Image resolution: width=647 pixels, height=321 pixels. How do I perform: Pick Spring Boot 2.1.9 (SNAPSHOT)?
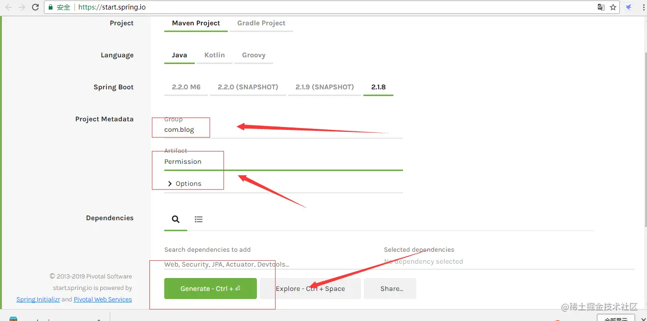click(x=325, y=87)
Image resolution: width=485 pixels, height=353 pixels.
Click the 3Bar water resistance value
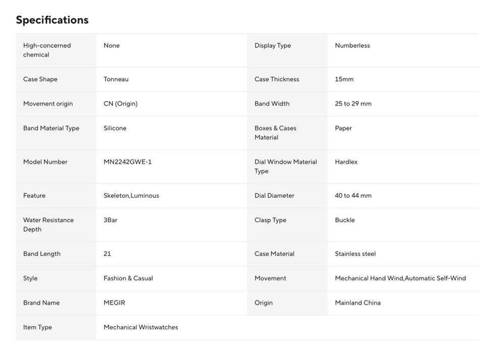click(x=111, y=220)
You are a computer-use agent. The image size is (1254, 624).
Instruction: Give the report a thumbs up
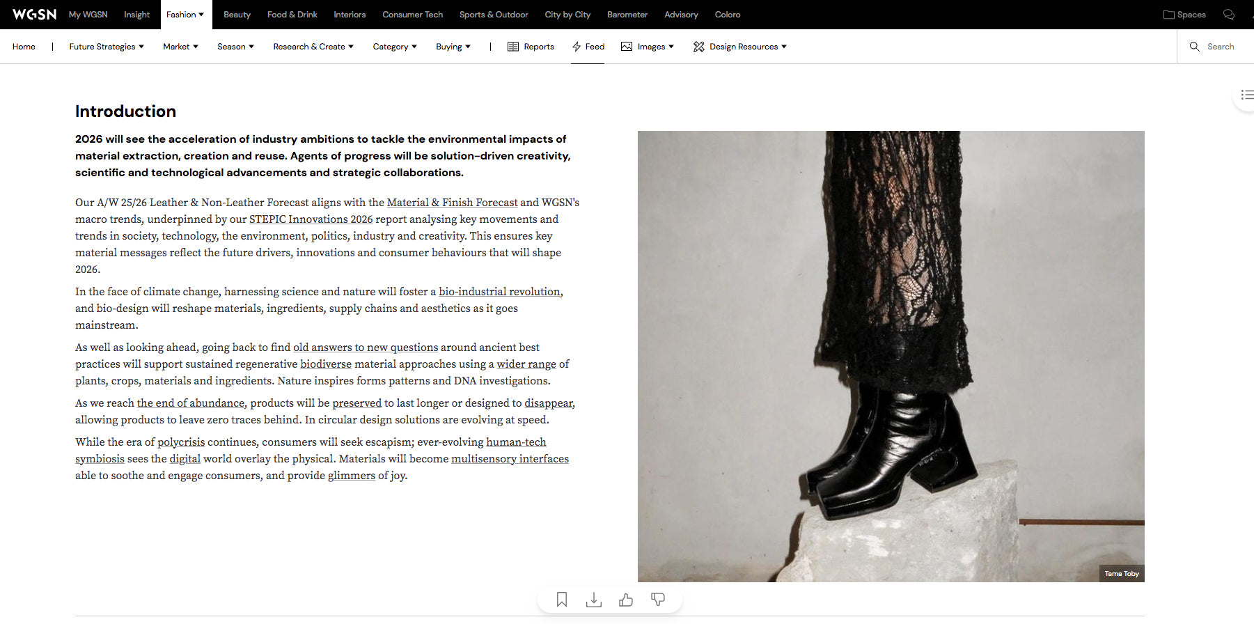click(626, 600)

......

*Written exercise:* Rewrite the items above, changing "Image resolution" to "Screen resolution" wherever it occurs and leaving everything else as it is. Omit the pictures.

*Task response:*
Screen resolution: width=647 pixels, height=321 pixels. How do I perform: Pick Spring Boot 2.1.9 (SNAPSHOT)?
click(x=325, y=87)
Screen resolution: width=485 pixels, height=353 pixels.
Click the 3Bar water resistance value
click(x=111, y=220)
You are a computer-use agent. The image size is (1254, 624).
Instruction: Give the report a thumbs up
click(626, 600)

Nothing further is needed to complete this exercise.